Some Soviet functionalist residential blocks in the city centers as well. Similarly lacking architectural details, these buildings were usually reserved for the upper flanks of Soviet social hierarchy and therefore the limitations on apartment sizes and prestigious interiors were „relaxed“.

However, the only buildings that were truly "designed" individually rather than "manufactured" were the few key public buildings in city downtowns, such as government offices and theaters. Their architects were attempting to emulate international trends, such as brutalism in 1970 (with exposed concrete) and postmodernism in the 1980s (adding playful small elements of past styles). These buildings are still often hated by public-as-a-whole as they have been built among much more elaborate historic buildings and often have even replaced some of them. Moreover, for every unique late Soviet building, there are many other public buildings built on blunt "universal" designs created elsewhere in the Union.

Examples: brutalist Palace of Sports and Concerts in Vilnius (Žirmūnai) (1971) or the pompous interior of National Opera and Ballet Theater in Vilnius (Naujamiestis).

Brutalist Palace of Concerts and Sports in Vilnius (Olimpiečių Str., Žirmūnai borough) is an example of what the key public buildings of the late Soviet era looked like. Now it is no longer used but protected as a heritage. ©Augustinas Žemaitis.

Visaginas town that was entirely built in the 1970s and 1980s for workers of the nearby nuclear power plant is a good example of the late Soviet period city.

Elektrėnai is another Soviet town built for power plant workers, but this power plant is conventional and its workers were not regarded in the same high esteem as the nuclear specialists, therefore Elektrėnai lacks much of the work put into the urban plan of Visaginas.
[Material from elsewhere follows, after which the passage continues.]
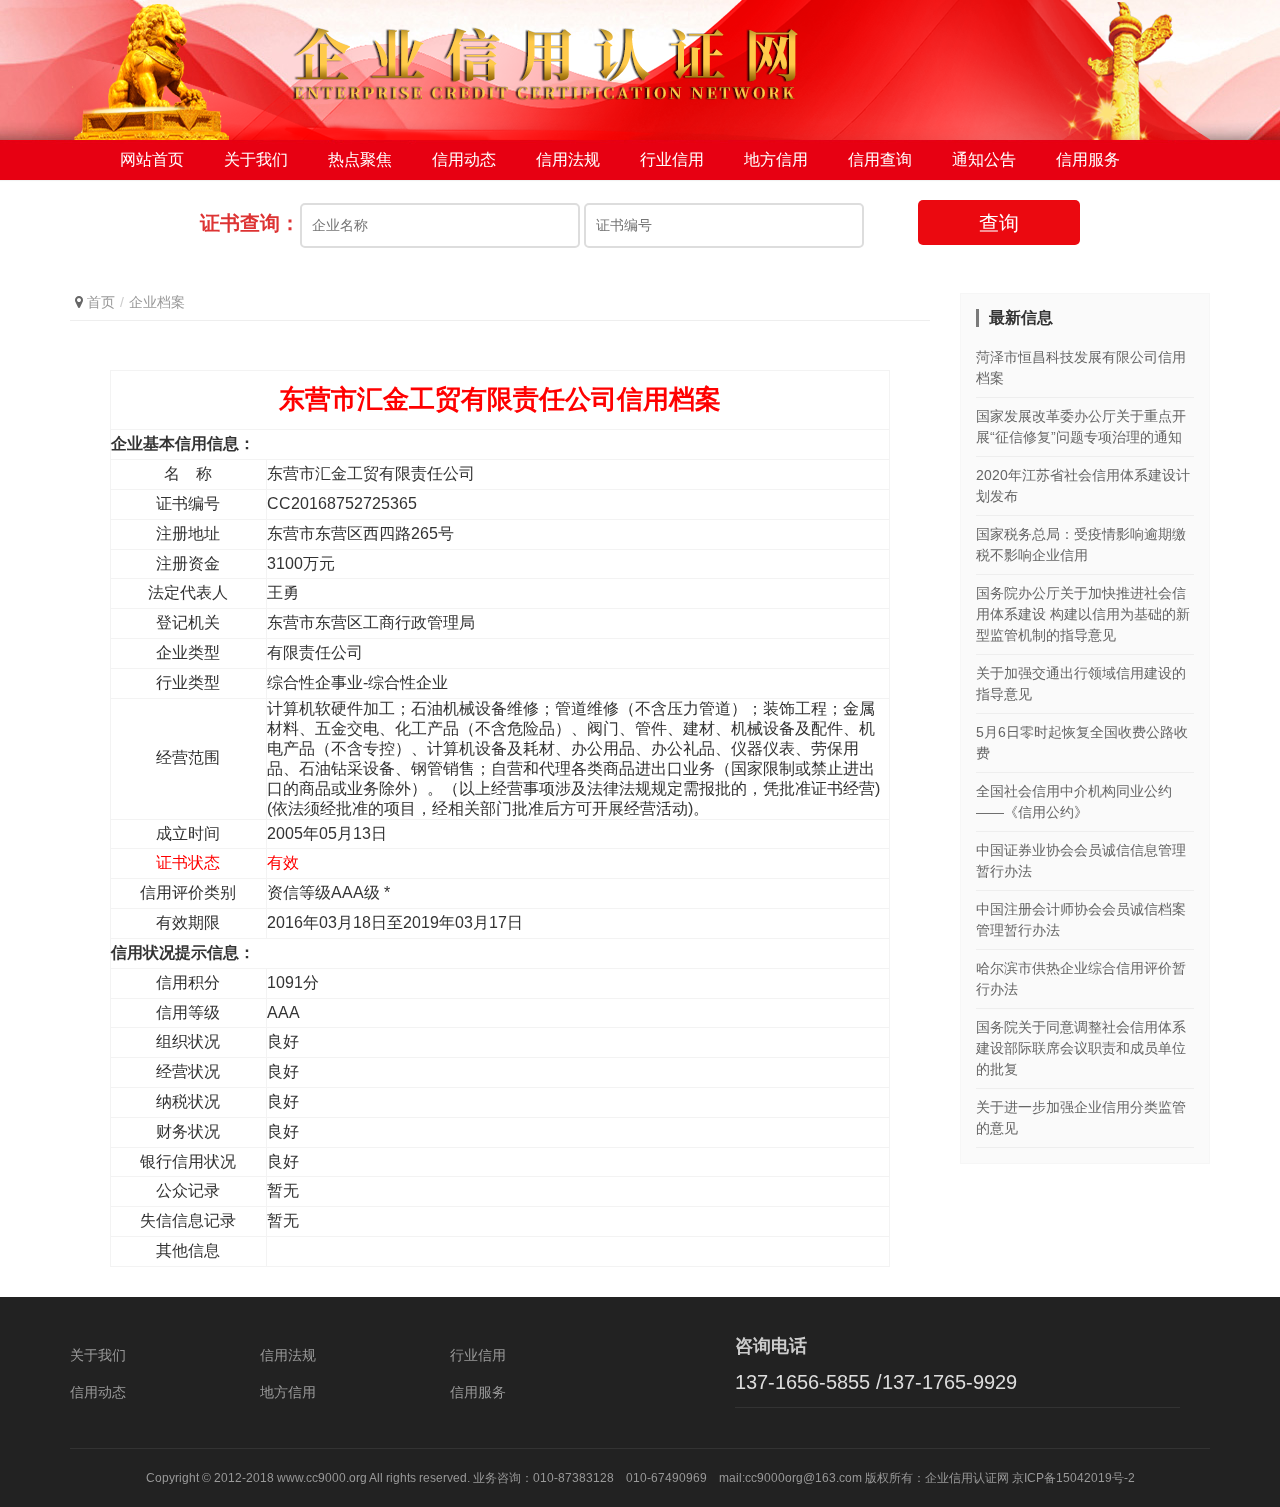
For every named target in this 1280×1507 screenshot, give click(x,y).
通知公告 (984, 159)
Every main city is surrounded by Soviet districts (e.g. Lazdynai, Karoliniškės and Fabijoniškės in Vilnius, Šilainiai and Kalniečiai in Kaunas, Bandužiai in Klaipėda). There are Soviet public buildings every city center, contrasting with their centuries-old environs. The towns and villages have smaller two-floored apartment blocks and private prefab detached homes dating to this era. In fact, the late Soviet period is the one easiest to spot in Lithuanian architecture.

Klaipėda port administration building. Office buildings of key Soviet institutions in 1960s-1980s used some unique forms but lacked any elaborate details. ©Augustinas Žemaitis.

Due to the low building quality of the era and the sheer number of people living in such homes, problems like bad insulation and subsequently high heating prices in the microdistricts are considered important on the level of national politics. A campaign of Soviet apartment block renovation has recently taken off but it is not yet completed. You may recognize renovated homes as they are newly repainted.

Another heritage of the late Soviet period are the so-called „collective gardens“: certain plots of suburban land urban dwellers were allowed to farm. This popular pastime (and a source of additional income in a society where personal revenues were under a tight state control) has been slowly moving into obscurity after independence, with many „collective gardens“ on prime land now transformed into districts of prestigious private detached homes.